- [Problem requirements] Tally the lines in the material below that hold the string "panel" and report the tally alone.

- [Data provided]
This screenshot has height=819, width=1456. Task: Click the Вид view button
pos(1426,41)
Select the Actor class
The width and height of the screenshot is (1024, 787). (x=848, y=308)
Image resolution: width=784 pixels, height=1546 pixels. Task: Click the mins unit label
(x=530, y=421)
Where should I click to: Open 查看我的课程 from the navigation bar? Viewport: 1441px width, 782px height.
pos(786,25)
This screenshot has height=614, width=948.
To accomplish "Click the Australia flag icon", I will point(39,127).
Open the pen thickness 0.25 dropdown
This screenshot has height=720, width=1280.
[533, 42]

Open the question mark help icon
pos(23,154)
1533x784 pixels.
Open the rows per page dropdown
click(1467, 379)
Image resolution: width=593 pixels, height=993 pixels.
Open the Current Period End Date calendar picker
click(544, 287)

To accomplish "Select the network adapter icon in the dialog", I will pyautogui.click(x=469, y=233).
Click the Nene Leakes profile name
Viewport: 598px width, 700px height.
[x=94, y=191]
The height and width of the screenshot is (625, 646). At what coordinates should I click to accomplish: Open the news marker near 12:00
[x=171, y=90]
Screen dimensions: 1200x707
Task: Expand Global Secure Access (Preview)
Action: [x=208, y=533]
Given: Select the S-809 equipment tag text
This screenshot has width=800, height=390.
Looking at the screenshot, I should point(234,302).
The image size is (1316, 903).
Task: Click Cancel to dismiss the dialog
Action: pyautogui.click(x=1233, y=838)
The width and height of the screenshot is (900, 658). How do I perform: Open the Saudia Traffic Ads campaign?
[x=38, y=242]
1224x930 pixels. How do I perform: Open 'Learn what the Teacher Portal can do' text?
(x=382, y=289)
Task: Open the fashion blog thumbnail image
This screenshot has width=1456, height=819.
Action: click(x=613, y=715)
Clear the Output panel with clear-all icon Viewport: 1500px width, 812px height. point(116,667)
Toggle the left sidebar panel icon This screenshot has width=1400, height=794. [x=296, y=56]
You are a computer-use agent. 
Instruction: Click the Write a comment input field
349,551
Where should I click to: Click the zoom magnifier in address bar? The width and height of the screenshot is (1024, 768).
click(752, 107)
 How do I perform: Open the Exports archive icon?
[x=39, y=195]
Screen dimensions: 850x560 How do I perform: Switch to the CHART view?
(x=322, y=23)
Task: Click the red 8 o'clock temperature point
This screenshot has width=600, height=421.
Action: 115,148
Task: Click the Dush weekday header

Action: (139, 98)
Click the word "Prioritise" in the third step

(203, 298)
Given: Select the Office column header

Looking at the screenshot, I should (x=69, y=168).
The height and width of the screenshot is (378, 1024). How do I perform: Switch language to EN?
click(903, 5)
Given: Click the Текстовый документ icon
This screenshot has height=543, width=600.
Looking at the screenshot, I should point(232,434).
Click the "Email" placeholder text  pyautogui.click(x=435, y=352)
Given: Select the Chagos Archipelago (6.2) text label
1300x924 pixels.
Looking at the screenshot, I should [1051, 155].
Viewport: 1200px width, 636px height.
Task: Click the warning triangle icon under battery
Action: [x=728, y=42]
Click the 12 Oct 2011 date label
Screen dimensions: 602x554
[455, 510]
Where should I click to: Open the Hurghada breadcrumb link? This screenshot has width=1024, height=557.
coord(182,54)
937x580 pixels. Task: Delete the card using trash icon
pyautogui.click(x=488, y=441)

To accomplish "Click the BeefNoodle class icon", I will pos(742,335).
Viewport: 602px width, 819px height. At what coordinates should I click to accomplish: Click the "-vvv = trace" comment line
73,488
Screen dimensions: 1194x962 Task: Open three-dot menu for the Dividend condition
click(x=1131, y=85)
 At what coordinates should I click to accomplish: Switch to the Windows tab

- [Response to the exercise] 2